Las provincias de Tucumán, Santiago del Estero y Entre Ríos se posicionaron como tres destinos argentinos ideales para aprovechar la baja temporada turística. Sobresalen por combinar su clima templado con propuestas de bienestar, historia y naturaleza alejada del frío extremo como de la masividad invernal, en un momento del año que invita a viajar con más calma y mejores precios.
En el norte argentino, Santiago del Estero encontró en las termas su mayor fortaleza, con Termas de Río Hondo como emblema del turismo de bienestar. Sus aguas minerales, complejos con spa y piletas climatizadas funcionaron como un refugio ideal para el descanso, incluso antes del inicio de la temporada alta de invierno.

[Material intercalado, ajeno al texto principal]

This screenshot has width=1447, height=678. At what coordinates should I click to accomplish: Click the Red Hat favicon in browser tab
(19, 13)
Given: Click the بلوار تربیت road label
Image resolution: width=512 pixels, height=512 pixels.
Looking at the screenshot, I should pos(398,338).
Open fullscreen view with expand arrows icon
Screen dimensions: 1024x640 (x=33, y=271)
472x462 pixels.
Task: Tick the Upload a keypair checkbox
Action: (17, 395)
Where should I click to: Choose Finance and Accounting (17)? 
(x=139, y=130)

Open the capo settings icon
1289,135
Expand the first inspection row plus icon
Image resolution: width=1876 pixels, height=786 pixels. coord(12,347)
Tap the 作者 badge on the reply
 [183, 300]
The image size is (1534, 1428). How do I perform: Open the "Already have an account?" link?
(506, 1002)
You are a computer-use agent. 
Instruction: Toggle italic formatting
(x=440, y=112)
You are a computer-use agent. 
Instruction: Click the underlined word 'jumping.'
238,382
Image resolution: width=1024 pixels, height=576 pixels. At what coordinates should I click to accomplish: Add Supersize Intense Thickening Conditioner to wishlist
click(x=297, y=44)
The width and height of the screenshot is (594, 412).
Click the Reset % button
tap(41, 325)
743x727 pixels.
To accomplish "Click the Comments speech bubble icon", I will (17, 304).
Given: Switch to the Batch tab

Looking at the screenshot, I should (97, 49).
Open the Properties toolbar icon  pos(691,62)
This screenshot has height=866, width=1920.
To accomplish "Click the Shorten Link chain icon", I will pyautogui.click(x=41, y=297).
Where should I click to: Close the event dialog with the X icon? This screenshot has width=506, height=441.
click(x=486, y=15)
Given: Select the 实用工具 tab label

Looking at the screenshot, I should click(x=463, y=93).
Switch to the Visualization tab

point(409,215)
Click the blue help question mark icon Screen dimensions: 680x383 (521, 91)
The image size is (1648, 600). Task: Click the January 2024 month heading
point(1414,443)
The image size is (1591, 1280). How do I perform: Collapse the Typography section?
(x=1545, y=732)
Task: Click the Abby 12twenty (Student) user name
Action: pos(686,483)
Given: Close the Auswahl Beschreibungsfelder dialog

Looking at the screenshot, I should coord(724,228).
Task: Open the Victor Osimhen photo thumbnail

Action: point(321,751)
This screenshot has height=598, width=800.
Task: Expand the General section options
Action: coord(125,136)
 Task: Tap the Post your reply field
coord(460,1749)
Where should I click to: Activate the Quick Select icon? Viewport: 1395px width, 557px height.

Además del relax termal, la ciudad sumó propuestas recreativas y culturales, como el Museo del Automóvil, caminatas por la costanera del Dique Frontal y eventos de convocatoria internacional, entre ellos el tradicional Motoencuentro que cada julio reúne a visitantes de todo el continente.
En el noroeste, Tucumán desplegó una oferta marcada por la historia y el paisaje, con Tafí del Valle como uno de los destinos más buscados en baja temporada. Ubicado en los Valles Calchaquíes, combinó días soleados, clima seco y una identidad cultural que invita a recorrer sin apuros.

Las caminatas por la Quebrada de Los Sosa, la visita a estancias jesuíticas y la gastronomía regional —con empanadas y quesos artesanales como protagonistas— consolidaron a Tafí del Valle como una opción ideal para quienes buscan naturaleza y tradición sin temperaturas extremas.
Más hacia el centro del país, Entre Ríos reafirmó su perfil termal y natural, con Colón como uno de los puntos más equilibrados para una escapada invernal. Las termas, las playas de río y el entorno verde ofrecieron una experiencia completa incluso fuera del verano.
El cercano Parque Nacional El Palmar sumó valor paisajístico y ambiental, permitiendo caminatas entre palmeras centenarias y atardeceres serenos, ideales para quienes priorizan el contacto con la naturaleza.
Con menos turistas, servicios activos todo el año y propuestas pensadas para el descanso y la cultura, Tucumán, Santiago del Estero y Entre Ríos demostraron que la baja temporada no es una pausa, sino una oportunidad estratégica para viajar mejor, con tiempo, tranquilidad y experiencias auténticas.